O volume de recursos do Fundo de Garantia do Tempo de Serviço (FGTS) tem suscitado preocupações no setor imobiliário. Durante a última reunião do Conselho Curador do FGTS, realizada em 26 de março, foi debatida uma proposta para aumentar a taxa de juros para tomadores de crédito que utilizam o Fundo, com o objetivo de garantir recursos para a construção de novos imóveis.

Hoje, o FGTS destina 38% de seus recursos para o financiamento imobiliário de imóveis usados, um aumento motivado pela diminuição da captação de recursos da poupança devido ao aumento da Selic, a taxa básica de juros, desde 2023. Para tentar equilibrar essa demanda, a proposta apresentada é que o imóvel usado volte a ocupar apenas 10% da aplicação do FGTS, uma medida que tem gerado debates no mercado imobiliário.

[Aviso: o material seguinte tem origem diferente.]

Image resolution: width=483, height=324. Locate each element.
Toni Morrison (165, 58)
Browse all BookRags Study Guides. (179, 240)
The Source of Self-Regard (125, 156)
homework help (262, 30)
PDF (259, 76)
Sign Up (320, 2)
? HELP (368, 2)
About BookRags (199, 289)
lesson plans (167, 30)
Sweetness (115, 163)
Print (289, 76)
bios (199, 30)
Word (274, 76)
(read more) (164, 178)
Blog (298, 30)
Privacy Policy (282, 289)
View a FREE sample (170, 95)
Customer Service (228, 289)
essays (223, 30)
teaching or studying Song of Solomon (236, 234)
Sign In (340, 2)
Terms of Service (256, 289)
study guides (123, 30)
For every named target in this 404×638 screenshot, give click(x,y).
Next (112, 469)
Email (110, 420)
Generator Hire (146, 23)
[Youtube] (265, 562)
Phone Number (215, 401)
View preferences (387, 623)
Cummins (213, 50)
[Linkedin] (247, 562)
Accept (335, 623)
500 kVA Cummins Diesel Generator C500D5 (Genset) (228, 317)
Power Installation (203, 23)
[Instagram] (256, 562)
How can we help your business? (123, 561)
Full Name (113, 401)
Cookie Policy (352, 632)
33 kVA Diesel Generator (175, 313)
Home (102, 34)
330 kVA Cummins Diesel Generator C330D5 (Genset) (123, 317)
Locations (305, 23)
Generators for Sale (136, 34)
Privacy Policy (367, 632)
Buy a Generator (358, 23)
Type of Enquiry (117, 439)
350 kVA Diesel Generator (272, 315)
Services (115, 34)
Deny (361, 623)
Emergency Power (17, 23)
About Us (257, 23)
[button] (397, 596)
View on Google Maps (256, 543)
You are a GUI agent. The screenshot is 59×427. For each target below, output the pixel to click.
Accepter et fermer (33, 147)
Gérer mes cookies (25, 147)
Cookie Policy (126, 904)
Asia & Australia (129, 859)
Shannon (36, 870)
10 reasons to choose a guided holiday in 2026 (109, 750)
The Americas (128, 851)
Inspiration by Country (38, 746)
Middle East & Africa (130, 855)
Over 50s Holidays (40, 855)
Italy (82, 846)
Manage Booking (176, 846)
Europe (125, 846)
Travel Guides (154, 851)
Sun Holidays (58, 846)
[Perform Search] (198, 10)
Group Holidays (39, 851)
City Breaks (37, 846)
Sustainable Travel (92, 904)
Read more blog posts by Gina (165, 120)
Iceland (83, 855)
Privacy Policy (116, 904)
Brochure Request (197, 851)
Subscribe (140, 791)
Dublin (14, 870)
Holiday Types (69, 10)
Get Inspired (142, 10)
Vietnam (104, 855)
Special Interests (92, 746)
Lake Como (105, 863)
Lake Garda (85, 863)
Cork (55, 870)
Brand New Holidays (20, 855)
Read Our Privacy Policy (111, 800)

A linha de crédito pró-cotista tem sido uma opção importante. Utilizada para financiar imóveis acima de R$ 500 mil por trabalhadores com direito ao FGTS, suas taxas de juros são uma das mais baixas do mercado, ficando apenas abaixo das taxas oferecidas no programa Minha Casa, Minha Vida. Para imóveis até R$ 350 mil, a taxa é de 7,66% ao ano; para imóveis acima desse valor, é de 8,16% ao ano, aproximadamente.

Há uma proposta para que o programa pró-cotista passe a financiar imóveis usados com uma correção vinculada ao rendimento da poupança. Atualmente, a taxa média de juros para esse tipo de financiamento é de cerca de 10% ao ano. A ideia é oferecer essa opção ao cliente, permitindo que ele escolha de onde prefere utilizar o dinheiro, seja da poupança ou do FGTS, com juros equivalentes.

Revisão do FGTS ainda é incerta

A chamada revisão do FGTS, que questiona o uso da TR (Taxa Referencial) na correção do dinheiro depositado no Fundo de Garantia, está em discussão no Supremo Tribunal Federal (STF), sem data para julgamento. Essa revisão poderia ter impactos significativos no mercado imobiliário, afetando diretamente a forma como os recursos do FGTS são corrigidos e utilizados. Se implementada, pode afetar os financiamentos imobiliários, tornando-os menos acessíveis para a população e desestimulando a compra e venda de imóveis usados.

Há solução?

Algo a se pensar é buscar outras fontes de financiamento para o setor imobiliário, como o mercado de capitais, que pode reduzir a dependência do FGTS e da poupança.

Uma outra linha é evitar a desvalorização de imóveis usados para tornar a habitação, especialmente nas grandes capitais, um setor mais sustentável e incentivar a compra e venda de imóveis usados, por exemplo, através de incentivos fiscais para quem investir nesse mercado, para ajudar a aumentar a liquidez e a oferta desses imóveis.